Pero al comienzo de la década de los sesenta, cuando su nombre ya era de sobra conocido en los ambientes musicales y teatrales de Madrid, Lina Morgan comenzó a desempeñar pequeños papeles en algunas películas. Enseguida le llovieron ofertas procedentes de varios directores y productores españoles. Y así, en 1962 rodó Vampiresas de 1930; en 1962, Objetivo, las estrellas; en 1963, Julieta engaña a Romeo; en 1965, Las que tienen que servir; en 1967, Soltera y madre en la vida; y en 1970, La tonta del bote, uno de sus trabajos más aplaudidos, junto con el espléndido papel que desempeñó en Una pareja distinta, del director zaragozano José María Forqué, en compañía del actor José Luis López Vázquez. Además, ha trabajado en el cine junto a cómicos de la talla de Toni Leblanc, Miguel Gila y Juanito Navarro -con quien protagonizó, en 1967, Escala en HI-FI, su primera serie para la televisión-. No es de extrañar, por ende, que ya en 1969 fuera galardonada con el Premio de la Popularidad.
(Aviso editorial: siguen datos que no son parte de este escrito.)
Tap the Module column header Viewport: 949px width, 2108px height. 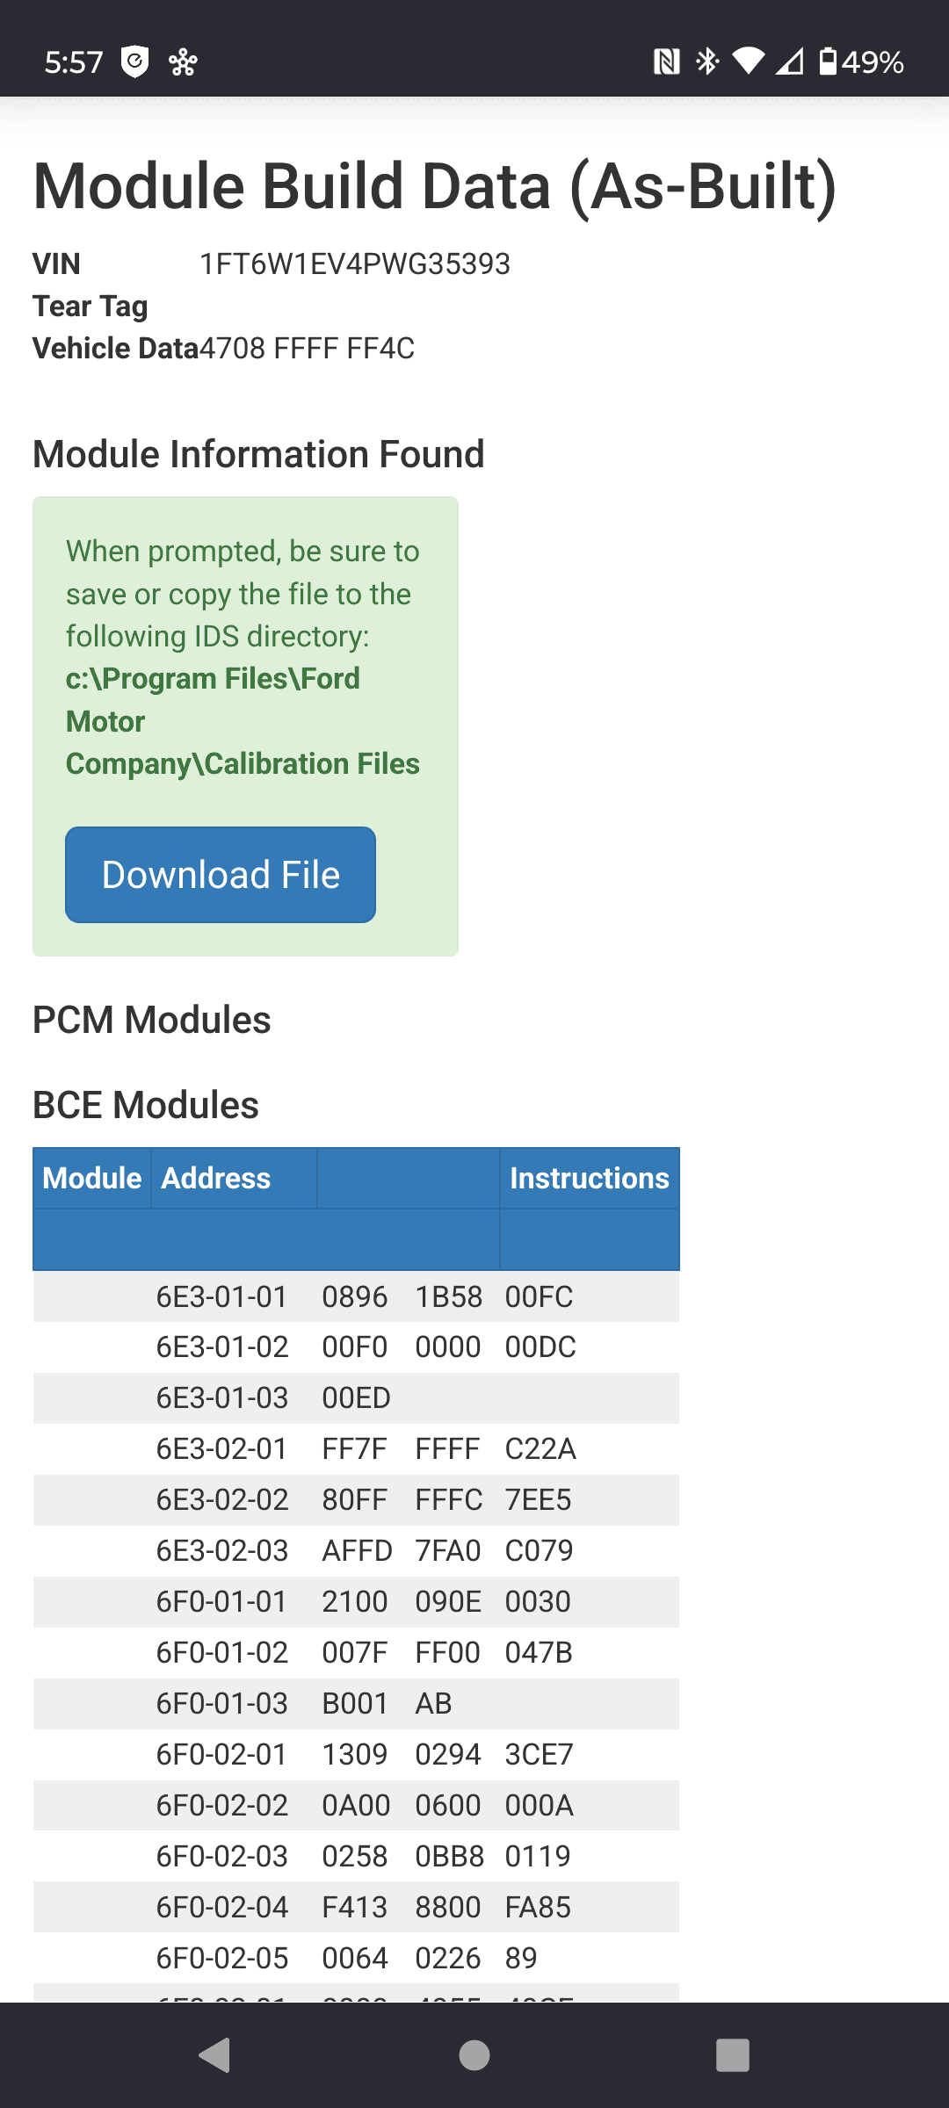(x=92, y=1178)
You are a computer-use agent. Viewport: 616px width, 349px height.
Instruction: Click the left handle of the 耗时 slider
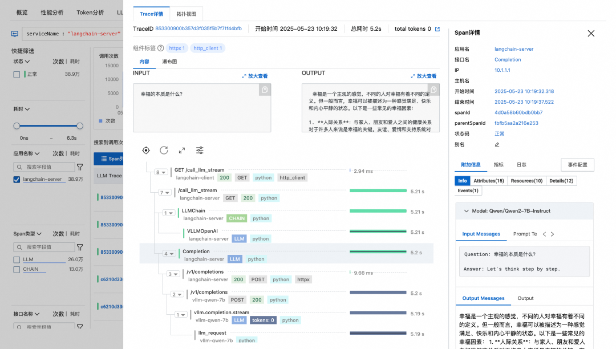pos(17,125)
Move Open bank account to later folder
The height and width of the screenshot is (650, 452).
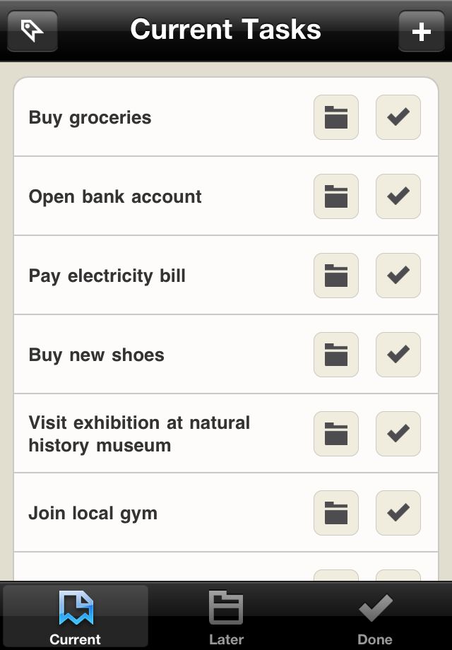point(336,196)
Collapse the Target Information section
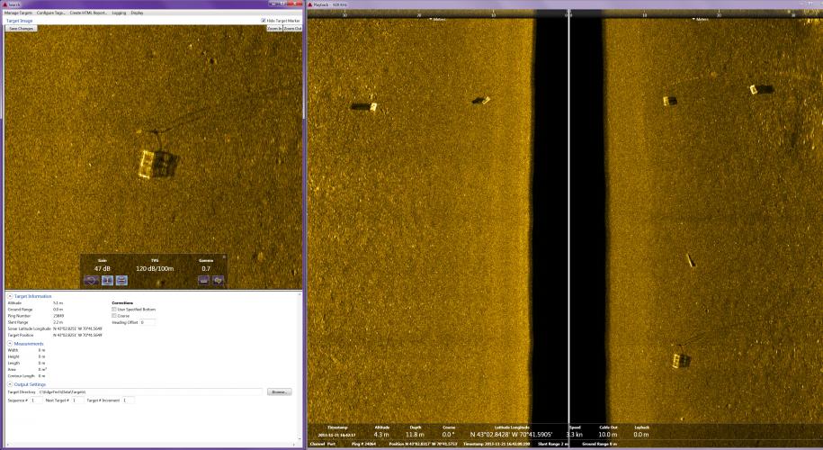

Estos éxitos en el mundo del celuloide, reforzados por los papeles teatrales que seguía representando en Madrid (y divulgando luego, en giras, por todas las provincias), hicieron de Lina Morgan una estrella del firmamento artístico español, aupada y sostenida por un público incondicional que, poco a poco, iba apoderándose del repertorio de tics y personajes propios de la actriz, y exigiendo una y otra vez su puesta en escena. Advirtió entonces Lina Morgan que, lejos de experimentos o innovaciones, a esta legión de incondicionales debía ofrecerle siempre (tanto en teatro como en cine o televisión) el mismo esquema argumental y los mismos personajes básicos que esperaba encontrar en cualquiera de sus actuaciones, con lo que pasó a convertirse en una actriz encasillada que, lejos de cansar con sus reiteraciones, cada vez ganaba un mayor número de adeptos. Creó, a partir de este convencimiento, su propia compañía teatral, con la que debutó en el madrileño Teatro Barceló en 1979; y, a pesar de que esta primera aventura empresarial acabó en un rotundo fracaso, la tenacidad de Lina Morgan -y su convencimiento personal de que había dado con una fórmula infalible para colgar todos los días el cartel de "no hay billetes"- la animó a volver a presentarse en el Teatro de La Latina, en el que cosechó un sonoro triunfo con la revista titulada La marina te llama, que permaneció en la cartelera madrileña durante tres temporadas.